Bill Kelly (born June 28, 1947) is a former American football player and coach.  Kelly played football for the University of North Carolina at Chapel Hill from 1965 to 1969 as a wide receiver, running back, and kick returner.

From 1971 to 1974, he served as an assistant coach for the team at the University of Richmond, where he received his Juris Doctor.

Kelly moved on to coach first as an assistant from 1979 to 1980, then as head at Snow College in Ephraim, Utah for the 1981 and 1982 seasons where he took the team to two bowls, one being Valley of the Sun.  During Kelly's time there, the team ranked in the top 10 junior college teams in America.

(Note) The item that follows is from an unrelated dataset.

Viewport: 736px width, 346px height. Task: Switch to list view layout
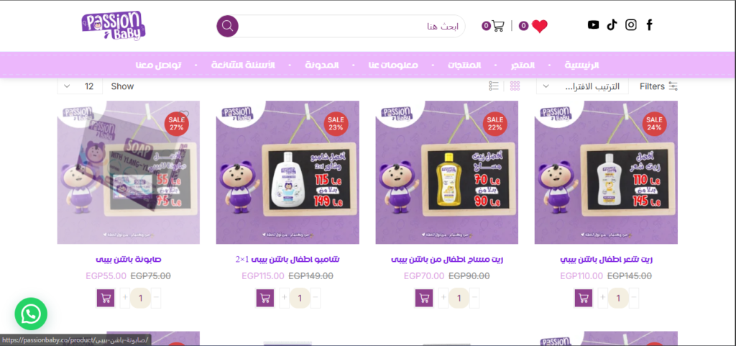(493, 86)
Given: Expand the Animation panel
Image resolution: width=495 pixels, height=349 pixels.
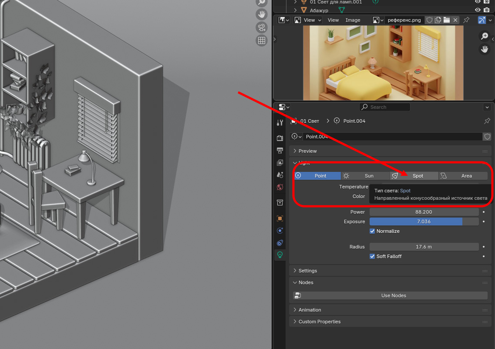Looking at the screenshot, I should (310, 310).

The 1983 to 1984 seasons saw Kelly at Eastern New Mexico University in Portales, New Mexico.  His overall coaching record at Eastern NMU was 13 wins, 7 losses, and 1 ties.  This ranks him seventh at Eastern NMU in terms of total wins and third at Eastern NMU in terms of winning percentage.

West Texas State University, now West Texas A&M University, in Canyon, Texas had Kelly as their head coach from 1985 to 1987.  In 1986, the team moved to the NCAA's Division II and won the Lone Star Conference championship.  Kelly could be heard and seen weekly on Sunday evenings on The Bill Kelly Show, both on television and radio.  During the half hour program, Kelly and his host discussed the game from the previous week, the upcoming game and strategy, and recruitment.

Kelly was awarded Coach of the Year in 1985 at the Missouri Valley Conference, and again in 1986 at the Lone Star Conference.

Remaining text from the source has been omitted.